*DOCUMENT*

# Snow Orks and Da Skiier Boyz



## 123birds (May 17, 2009)

Ok, so im starting an orc army from the ground up and painting the stuff as i get it. My theme will be snow orks, and im going to make snowmobiles going of jumps for the ork bikers. The army's skin will be painted blue and the maine color for banners and whatnot will be red for contrast. So far this is what i have:
*Finished:*
Warboss

*Assembled*
9 Boys, 1 Nob with power klaw
2 Skiiers nobs/normal, 1 with power Klaw

*Needed*
81 Boys, 2 Nobz with power Klaw
8 Skiier Boys
9 Nobs, 2 With Power Klaw, 1 Pain Boy
18 Grots, 2 Runtherds
20 Lootaz

I will probably have most of the stuff -the nobs and 1/2 the grots withing a month, because i got a friend selling me most of his around 5 black reach sets of orks + some grotz and lootaz he bought. I'll post up a few pictures of the warboss tommorow, because i'm too tired to go grab the camera.


----------



## Lucius The Typhus (Apr 5, 2009)

Can't wait to see how this turns out! WIll be watching! :biggrin:


----------



## morfangdakka (Dec 31, 2006)

THis could be interesting but blue and red do not contrast very well with each other. You may want to try a test model first before you start painting the entire army up. THe snow theme should be really cool so I can't wait for pictures.


----------



## 123birds (May 17, 2009)

So heres the pics of the warboss unbased.


----------



## fdshfn (Jun 24, 2009)

that looks awsome!!


----------



## 123birds (May 17, 2009)

*SOURCE RECORDS*
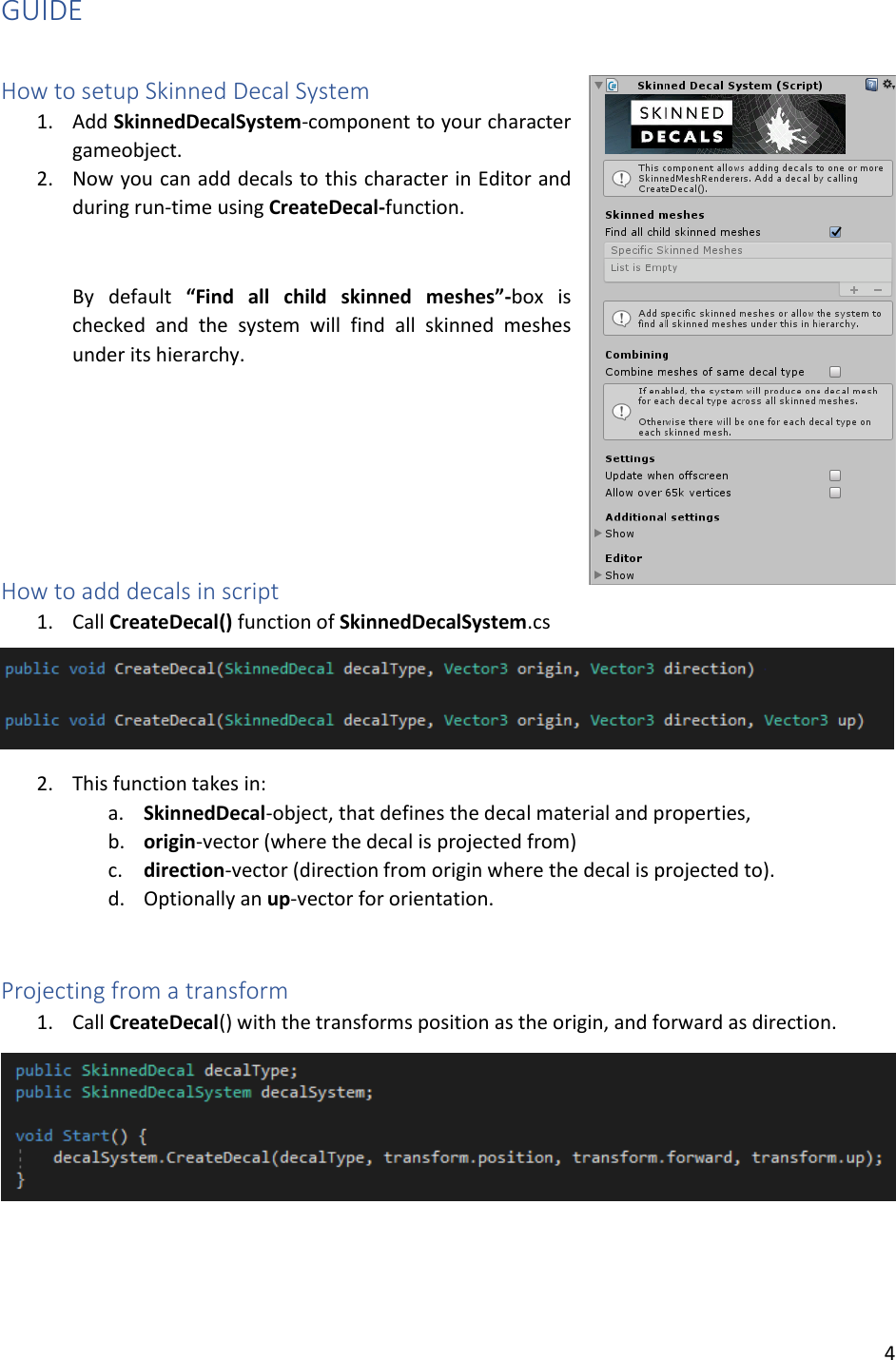Image resolution: width=896 pixels, height=1360 pixels.
Task: Click the C# script icon on the component header
Action: pos(614,85)
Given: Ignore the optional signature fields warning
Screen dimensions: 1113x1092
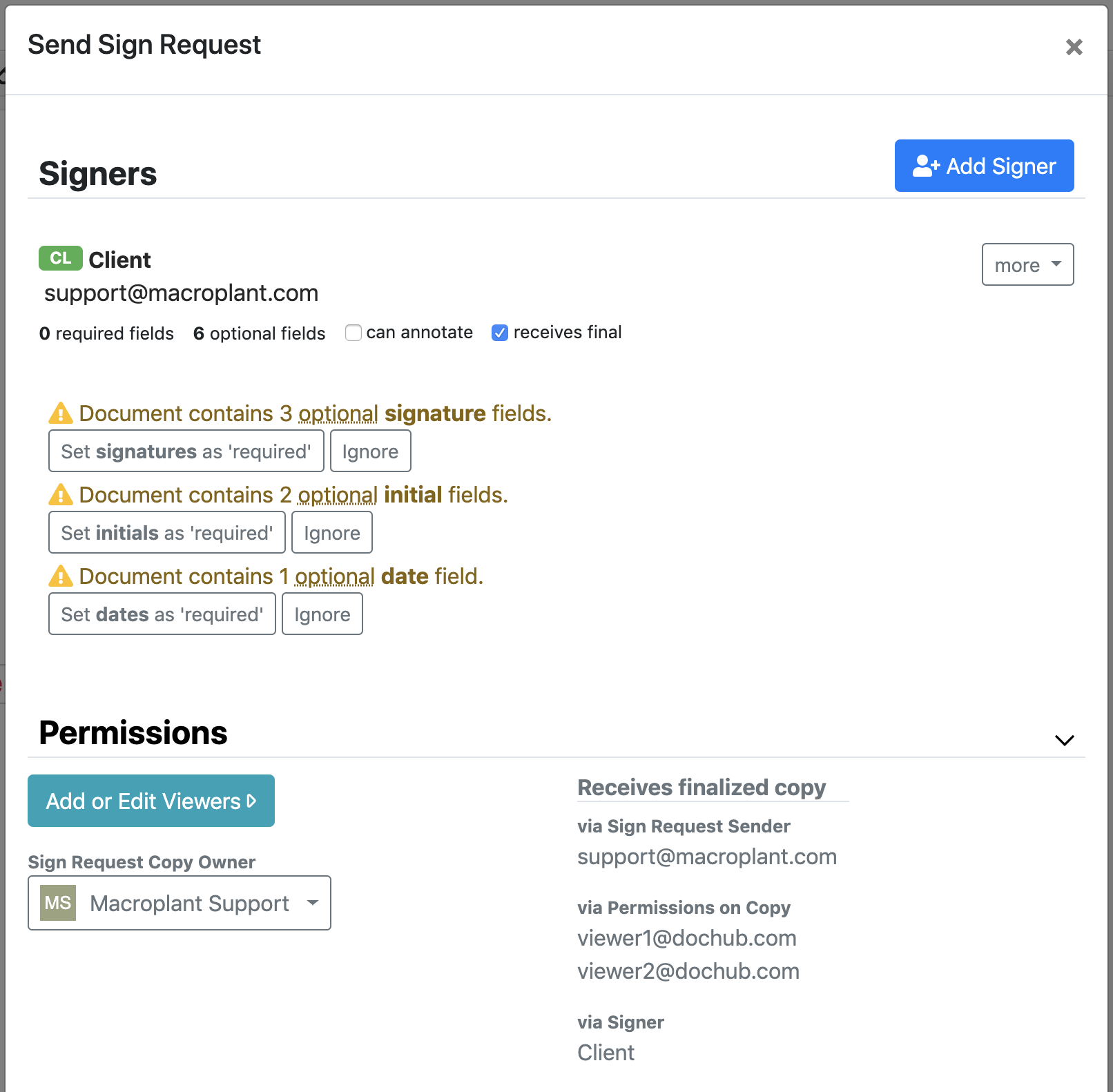Looking at the screenshot, I should coord(370,451).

*TASK 1*
Change "test model" to "sample figure" in the part of the snow orks thread that begins at the words "THis could be" and ends after "wait for pictures.".
*TASK 2*
Copy the rows that follow the thread word for word, leaving out the pictures.
The thread and the rows come from different places.

*TASK OUTPUT 1*
THis could be interesting but blue and red do not contrast very well with each other. You may want to try a sample figure first before you start painting the entire army up. THe snow theme should be really cool so I can't wait for pictures.

*TASK OUTPUT 2*
Image resolution: width=896 pixels, height=1360 pixels.
Task: Click the C# script icon on the component header
Action: pos(614,85)
Given: Ignore the optional signature fields warning
Screen dimensions: 1113x1092
Looking at the screenshot, I should coord(370,451).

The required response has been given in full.